While Talent Cloud’s initial staffing processes took approximately as long as the Government of Canada average, two years after the platform launch the average time for an externally advertised process (from job advertisement to verbal offer) is down to ~40 days (plus the standard 1-2 months for security clearance and HR finalization). Several processes in 2020 reached a verbal offer in ~20 days. Including security clearance, this means the time to staff on the Talent Cloud platform is now down to ~3 months… a savings over the Government of Canada average time to staff by almost half a year.

On average, ~9% of all applicants in Talent Cloud processes have been deemed fully qualified (qualified to receive an offer) at the time a job process closed, which is significantly higher than the industry average of ~2% (Jobvite, Harvard Business Review, Knowledge@Wharton). In processes conducted in 2020, this number has been over 10%, as the platform continues to release improvements in optimizing the hiring outcome. Managers interviewed 1-2 years after their hire was made indicate overwhelming satisfaction with the quality of the hire and the fit-to-team. ~95% of these hires (according to managers interviewed) remain in government, even after some having required term renewal, and ~80% are still with their original team. Qualitative research shows that the platform is attracting strong applicant diversity, and that this is transferring through into the final hiring result. Research with applicant groups shows that the deliberate efforts Talent Cloud has made are working: the platform is reaching new audiences, including those in equity-seeking and underrepresented groups, and user feedback on the experience is positive.

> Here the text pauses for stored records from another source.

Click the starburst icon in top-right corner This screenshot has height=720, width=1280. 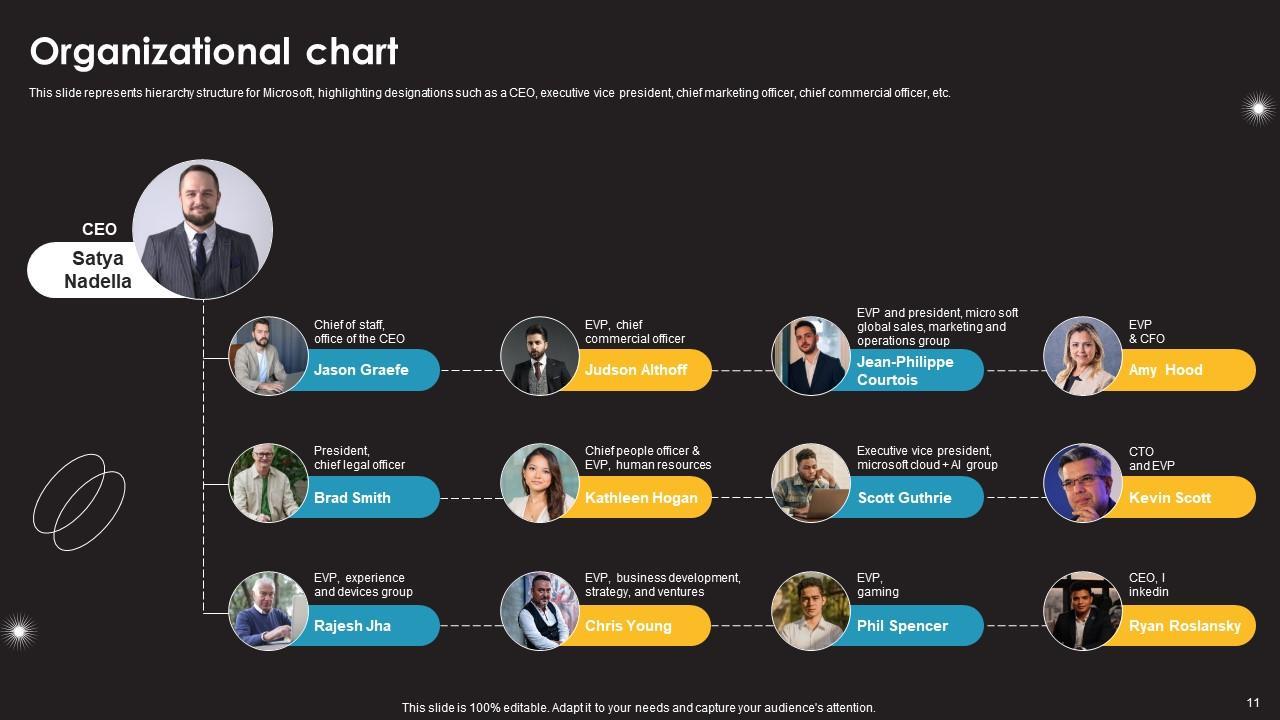(1257, 108)
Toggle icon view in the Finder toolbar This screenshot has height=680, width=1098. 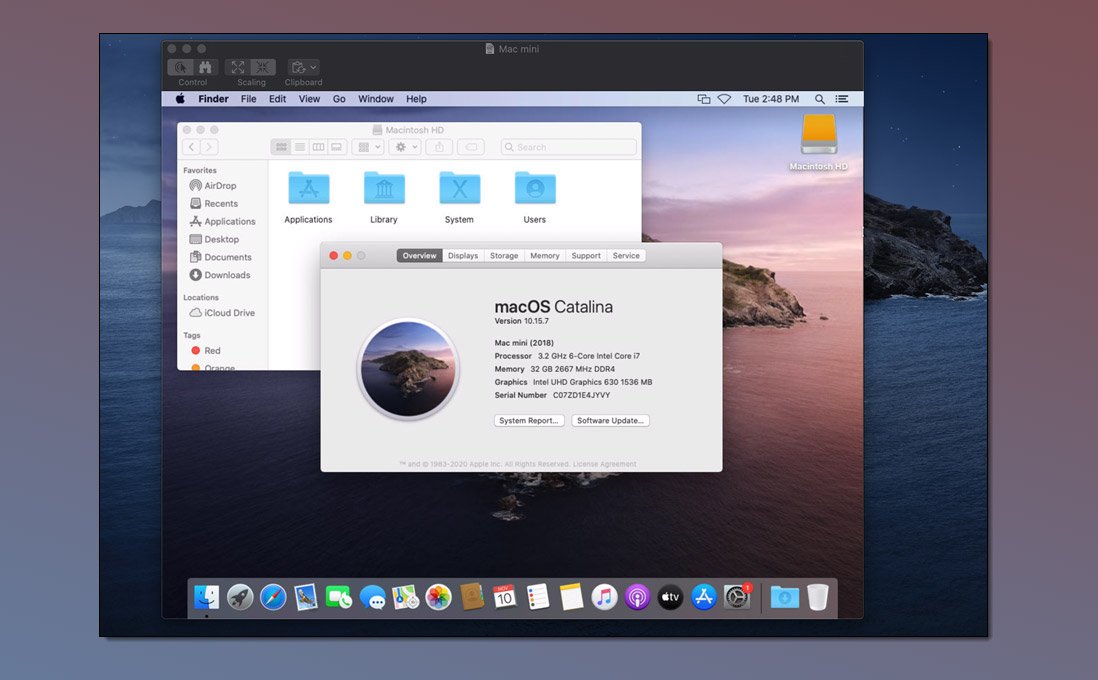tap(281, 147)
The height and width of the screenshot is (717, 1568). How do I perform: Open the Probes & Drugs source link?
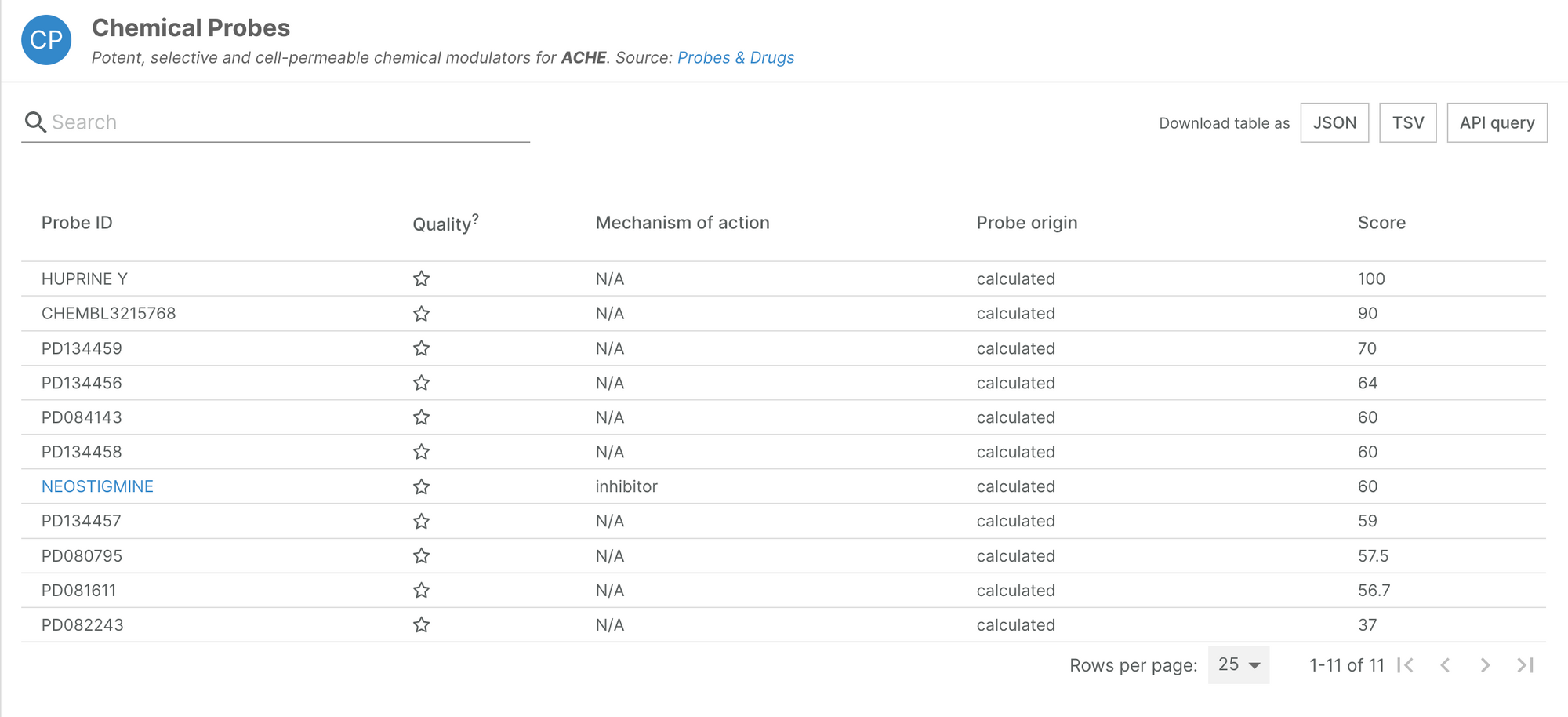[735, 58]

In addition to producing hires, Talent Cloud also generated research findings. For example, the team learned that factoring work environment, team culture, and management leadership style into the design of the job advertisement significantly improved the talent-to-team match. The team also found that making positions remote work accessible substantially improved the chance of a successful hire. Talent Cloud tested 20 different points of intervention related to reducing time to staff, and identified the 5 that were the most influential. The team ran experiments on the usefulness of applicant self-assessment, optimizing the number of selection criteria, and ways to reset the defaults to promote diversity and inclusion.

It’s important to remember that Talent Cloud is only just completing the experimental stage - it hasn’t been resourced as a full scale solution. As a result, the majority of its features have been released as minimal viable products. This means that the platform has a few bugs and glitches, and has never had the force behind it for adoption that an enterprise solution would have. Yet despite having been built from a lean startup approach, with minimal influence, the experiment worked. However, confirming whether or not the model would work at a larger scale would require a new approach.

The question now is what will the Government of Canada do with the insights gained and the lessons learned?